Agricultural hubs for sustainable schools

The project's multi-pronged approach aims to establish agricultural school-run businesses in order to provide rural schools with sustainable sources of income using organic agricultural practices and relevant ICT resources. More specifically the project will establish and agricultural hub shop social enterprise in two partner schools benefitting 880 students. The school-run enterprises will be managed and marketed by the schools Enterprise Committees (6 students, 2 teachers, 2 community members), enabling 2,000 farmers within the schools’ vicinity to have improved access to tools and resources, ultimately increasing yield and profit. Farmers will have increased knowledge of sustainable organic farming principles and be supported in how to market and grade their produce. The two partner schools will be equipped with ZeduPads (e-learning tablets) improving the quality of education across all curriculum subjects.

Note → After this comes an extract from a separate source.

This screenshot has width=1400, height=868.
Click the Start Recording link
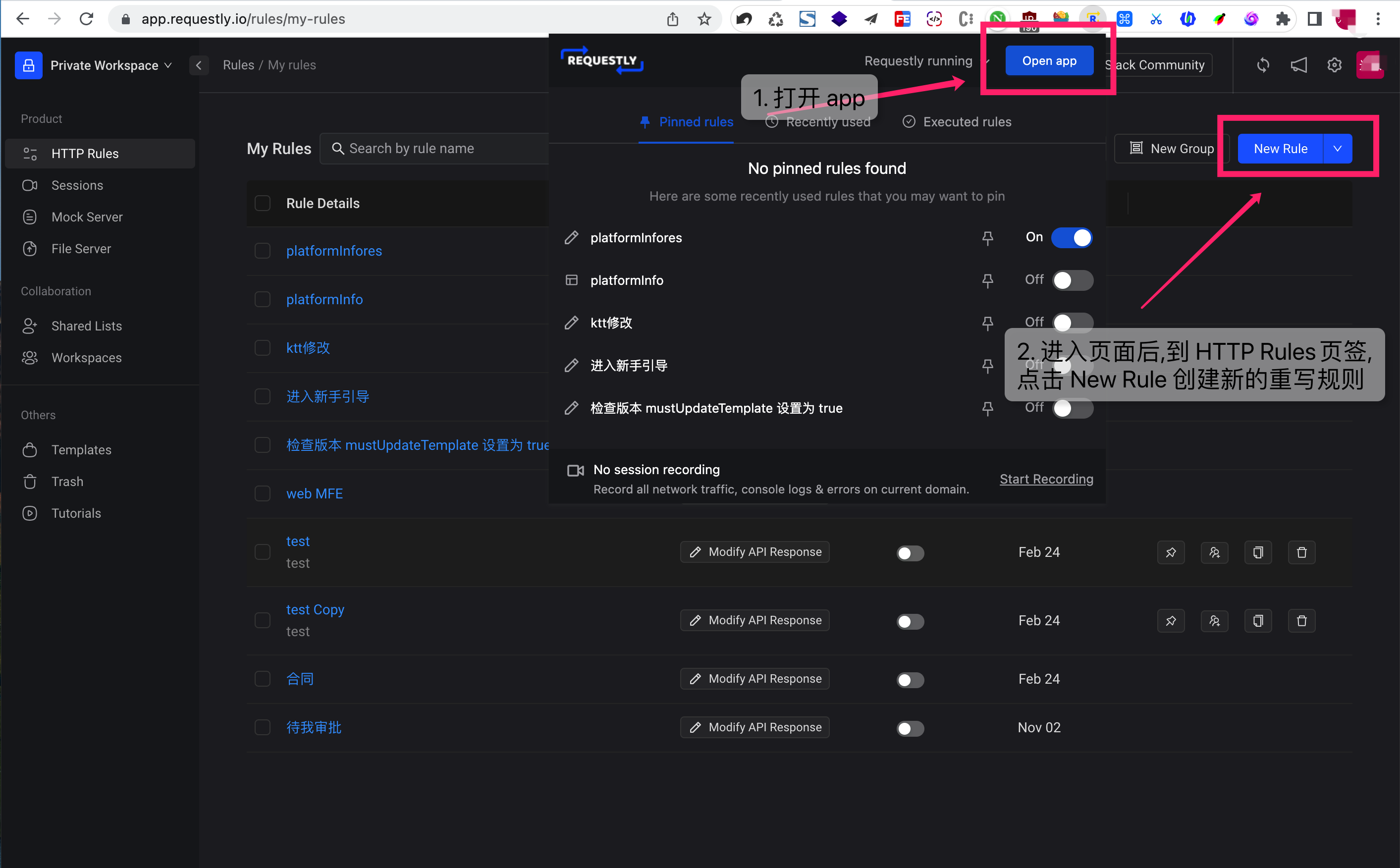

School Club Zambia is a UK and Zambian registered organization working with schools to ensure every child has access to high quality, vocational and creative education leading to job security and better life opportunities.

Type

Education / Health / Environment / Community Development

Duration

May 2019 - July 2022

Location

Sinazongwe District / Zambia

With whom

School Club Zambia 

Website

schoolclubzambia.org/

Zambia

Population
17 million (2017)

Per Capita Income
USD 1,290/year (2017)

Poverty rate *
54% (2015)

Literacy rate
83% (2016)

Human Development Index
144th out of 189 countries (2018)

Zambia has experienced political stability since its independence in 1964 together with a decade of rapid economic growth (average annual growth 6.4%). This growth has not translated into significant poverty reduction, with 54% of the population living under the poverty line and 42% living in extreme poverty. Significant challenges remain in addressing maternal mortality (224 deaths/100,000 live births), preventing new HIV infections, secondary school education, increasing access to clean water and sanitation, and sustainable environmental development. Food insecurity and undernutrition need to be addresses. Farmers practice subsistence-style farming and rely heavily on seasonal rains, leaving them vulnerable to unpredictable weather patterns.

Sources: World Food Program, UNICEF, World Bank, 2016 Human Development Report, Human Development Indices and Indicators (2018 Statistical Update)

*The percentage of the population living below the national poverty line.